Norma Jeane Baker from Hawthorne, California swam through a sea of poverty, abandonment, abuse, neglect, and manual labor to reach Hollywood as Marilyn Monroe — a distance far greater than the roughly 15 miles that separates the two towns.

Am I wrong on this, or did the swim through all that cold water do something good for her face?

Does experiencing genuine hardship engender pathos from our very appearance — a feeling that still makes it interesting for us to behold long after its bodily death? Is that feeling the thing that makes something beautiful?

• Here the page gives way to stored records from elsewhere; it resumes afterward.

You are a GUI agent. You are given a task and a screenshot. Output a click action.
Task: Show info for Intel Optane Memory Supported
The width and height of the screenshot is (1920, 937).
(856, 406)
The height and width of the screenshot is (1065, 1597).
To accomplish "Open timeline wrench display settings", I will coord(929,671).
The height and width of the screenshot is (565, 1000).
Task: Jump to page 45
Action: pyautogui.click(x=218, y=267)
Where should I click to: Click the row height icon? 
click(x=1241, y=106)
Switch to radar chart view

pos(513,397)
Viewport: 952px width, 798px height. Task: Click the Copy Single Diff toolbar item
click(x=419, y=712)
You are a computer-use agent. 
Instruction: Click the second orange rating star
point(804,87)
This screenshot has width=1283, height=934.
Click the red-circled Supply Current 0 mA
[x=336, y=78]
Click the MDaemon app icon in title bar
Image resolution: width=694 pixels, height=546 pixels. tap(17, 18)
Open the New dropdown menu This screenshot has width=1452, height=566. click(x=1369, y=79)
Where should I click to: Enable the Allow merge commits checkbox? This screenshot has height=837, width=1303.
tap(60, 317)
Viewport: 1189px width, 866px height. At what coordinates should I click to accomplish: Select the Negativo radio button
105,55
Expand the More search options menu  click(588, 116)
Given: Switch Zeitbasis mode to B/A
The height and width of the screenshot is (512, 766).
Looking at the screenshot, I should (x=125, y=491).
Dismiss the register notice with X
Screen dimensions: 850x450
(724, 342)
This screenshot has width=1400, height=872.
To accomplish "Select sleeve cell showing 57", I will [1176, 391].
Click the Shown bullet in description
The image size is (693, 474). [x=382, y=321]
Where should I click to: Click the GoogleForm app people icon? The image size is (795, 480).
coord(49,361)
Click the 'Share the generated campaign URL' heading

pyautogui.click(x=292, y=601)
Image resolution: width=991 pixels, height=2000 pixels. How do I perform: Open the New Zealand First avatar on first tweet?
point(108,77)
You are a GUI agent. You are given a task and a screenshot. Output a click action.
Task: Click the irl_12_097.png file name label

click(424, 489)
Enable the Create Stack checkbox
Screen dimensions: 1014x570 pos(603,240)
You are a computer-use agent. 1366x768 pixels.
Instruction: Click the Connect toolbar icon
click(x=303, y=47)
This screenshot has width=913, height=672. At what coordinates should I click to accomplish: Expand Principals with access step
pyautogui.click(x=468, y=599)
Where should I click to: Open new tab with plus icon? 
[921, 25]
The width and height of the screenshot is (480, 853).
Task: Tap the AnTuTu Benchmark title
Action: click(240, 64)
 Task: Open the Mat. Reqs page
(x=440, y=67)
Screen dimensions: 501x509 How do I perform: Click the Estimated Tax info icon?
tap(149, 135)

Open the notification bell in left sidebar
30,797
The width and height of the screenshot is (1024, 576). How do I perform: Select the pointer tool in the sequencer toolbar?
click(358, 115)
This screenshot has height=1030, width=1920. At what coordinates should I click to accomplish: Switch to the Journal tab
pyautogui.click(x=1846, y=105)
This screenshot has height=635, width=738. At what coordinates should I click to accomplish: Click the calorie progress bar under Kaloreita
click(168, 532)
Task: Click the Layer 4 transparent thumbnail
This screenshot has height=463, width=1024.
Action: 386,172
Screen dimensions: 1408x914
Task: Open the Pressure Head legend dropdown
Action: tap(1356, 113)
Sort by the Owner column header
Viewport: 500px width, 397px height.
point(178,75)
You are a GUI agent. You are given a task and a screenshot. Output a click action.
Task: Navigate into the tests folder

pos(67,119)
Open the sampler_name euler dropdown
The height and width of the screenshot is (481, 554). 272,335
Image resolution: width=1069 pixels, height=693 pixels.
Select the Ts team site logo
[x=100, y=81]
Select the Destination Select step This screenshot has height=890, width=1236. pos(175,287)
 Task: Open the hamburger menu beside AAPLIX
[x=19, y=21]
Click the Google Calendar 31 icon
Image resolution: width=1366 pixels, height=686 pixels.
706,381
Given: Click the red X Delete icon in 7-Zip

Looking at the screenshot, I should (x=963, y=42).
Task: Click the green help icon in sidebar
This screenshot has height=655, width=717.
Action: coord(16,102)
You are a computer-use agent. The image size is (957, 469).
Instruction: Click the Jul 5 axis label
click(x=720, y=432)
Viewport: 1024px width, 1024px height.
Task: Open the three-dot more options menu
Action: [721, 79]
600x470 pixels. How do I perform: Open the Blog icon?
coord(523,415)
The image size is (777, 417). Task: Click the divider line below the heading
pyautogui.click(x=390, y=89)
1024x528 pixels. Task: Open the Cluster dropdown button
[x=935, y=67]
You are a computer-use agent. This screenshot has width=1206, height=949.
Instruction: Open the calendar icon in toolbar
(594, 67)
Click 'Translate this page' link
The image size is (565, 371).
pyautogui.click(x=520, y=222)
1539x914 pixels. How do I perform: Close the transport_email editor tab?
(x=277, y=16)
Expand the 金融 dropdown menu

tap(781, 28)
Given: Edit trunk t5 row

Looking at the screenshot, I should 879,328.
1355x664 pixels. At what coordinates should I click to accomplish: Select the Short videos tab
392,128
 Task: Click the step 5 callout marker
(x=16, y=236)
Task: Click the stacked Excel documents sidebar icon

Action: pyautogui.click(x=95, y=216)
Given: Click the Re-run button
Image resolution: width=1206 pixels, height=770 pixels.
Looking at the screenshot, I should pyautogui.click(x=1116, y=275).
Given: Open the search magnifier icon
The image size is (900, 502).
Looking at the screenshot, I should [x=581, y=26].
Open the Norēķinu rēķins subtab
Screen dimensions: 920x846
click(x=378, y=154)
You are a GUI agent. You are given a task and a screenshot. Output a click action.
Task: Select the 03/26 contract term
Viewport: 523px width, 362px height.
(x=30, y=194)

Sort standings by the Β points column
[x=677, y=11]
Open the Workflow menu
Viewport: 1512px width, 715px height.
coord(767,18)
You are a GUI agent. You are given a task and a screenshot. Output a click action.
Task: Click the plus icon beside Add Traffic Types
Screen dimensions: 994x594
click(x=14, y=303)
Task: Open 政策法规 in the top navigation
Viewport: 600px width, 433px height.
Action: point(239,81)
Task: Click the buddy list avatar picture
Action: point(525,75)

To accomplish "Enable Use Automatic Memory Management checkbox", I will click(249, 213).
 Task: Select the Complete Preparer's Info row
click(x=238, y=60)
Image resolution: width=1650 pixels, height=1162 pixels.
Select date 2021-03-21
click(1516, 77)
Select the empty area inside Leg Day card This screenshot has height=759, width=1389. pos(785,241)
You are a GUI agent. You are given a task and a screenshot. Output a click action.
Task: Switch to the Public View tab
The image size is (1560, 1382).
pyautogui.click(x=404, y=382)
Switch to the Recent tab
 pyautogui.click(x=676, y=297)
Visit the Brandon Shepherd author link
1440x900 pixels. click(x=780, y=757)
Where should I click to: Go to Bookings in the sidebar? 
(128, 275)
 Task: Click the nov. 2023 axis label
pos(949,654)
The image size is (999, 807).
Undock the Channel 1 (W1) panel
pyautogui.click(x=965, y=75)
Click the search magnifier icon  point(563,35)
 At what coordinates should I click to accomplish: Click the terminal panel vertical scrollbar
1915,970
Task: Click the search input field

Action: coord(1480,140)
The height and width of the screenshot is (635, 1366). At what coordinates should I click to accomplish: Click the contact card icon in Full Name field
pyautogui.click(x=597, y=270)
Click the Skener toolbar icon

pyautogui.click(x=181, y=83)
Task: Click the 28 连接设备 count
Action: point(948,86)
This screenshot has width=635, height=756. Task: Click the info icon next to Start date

Before you answer, here’s a final little pop quiz….Which face do you find more compelling — the “Old School” beauty or the modern one? (And, just for fun, let’s see if you can guess which face matches up with which story!):

Representing the “Old School” — Audrey Hepburn:
audrey_hepburn_good

Representing our Modern Era — Paris Hilton:
Paris_Hilton_Bad

One was abandoned by her father at the age of 6, fled to the Netherlands to avoid a German attack, adopted a pseudonym when they invaded, secretly danced for groups of people to collect money for the Dutch resistance, had to make flour out of tulip bulbs to bake cakes and biscuits during a famine, had a half-brother who spent time in a German labor camp, developed acute anemia, respiratory problems, and an edema from malnutrition. When asked to recall a moment from her childhood, she said:

I have memories. More than once I was at the station seeing trainloads of Jews being transported, seeing all these faces over the top of the wagon. I remember, very sharply, one little boy standing with his parents on the platform, very pale, very blond, wearing a coat that was much too big for him, and he stepped on to the train. I was a child observing a child.”

The Other is a beneficiary of a hotel magnate’s Billion Dollar Estate and is best known for her appearance in a sex tape in 2004, an appearance on a reality television series, a few minor film roles, and a drunk driving conviction. When asked to recall a moment from her childhood, she said:

Everyone was so excited that I was born, they would always take pictures of me… Ever since I was little, it’s what I knew I wanted to do — be a blond icon.

Your answer please — our time seems to be up.



3 Responses to “They Don’t Make ‘Em Like They Used To….”

  1. LK says:

    You're right. There is real humility and depth in the eyes of Marilyn Monroe and Audrey Hepburn. They seem so real and tangible, unlike many of America's pop culture icons today. Because America has just come through an era of such prosperity, we now look for absolute perfection in life and from our public figures (and with surgery, botox and Photoshop we can have it). But to me, a lot of today's faces (and much of our culture in general) feels plastic.

    However, there's one woman that comes to mind as a modern beauty: Michelle Obama. She's graceful and stylish in a way that our favorite old school beauties were. She's smart, steady, and visibly loving and nurturing. She's my modern day heroine.

    • Justin says:

      Michelle Obama is a great example of what I’m talking about! She actually earned what she has over many years and I think that you can see that in her presence.

      Which is not to say that some of the Paris Hiltons of the world aren’t working hard but, qualitatively, it’s a different kind of work when the consequences for failure are so different.

      I think the nature of the struggle shows up in our eyes. If Michelle Obama didn’t succeed, she would be struggling to take care of her family on the South Side of Chicago right now; If Paris didn’t make it…I’m not sure things would be much different for her. No wonder she looks bored!

  2. LK says:

    You're right. There is real humility and depth in the eyes of Marilyn Monroe and Audrey Hepburn. They seem so real and tangible, unlike many of America's pop culture icons today. Because America has just come through an era of such prosperity, we now look for absolute perfection in life and from our public figures (and with surgery, botox and Photoshop we can have it). But to me, a lot of today's faces (and much of our culture in general) feels plastic.

    However, there's one woman that comes to mind as a modern beauty: Michelle Obama. She's graceful and stylish in a way that our favorite old school beauties were. She's smart, steady, and visibly loving and nurturing. She's my modern day heroine.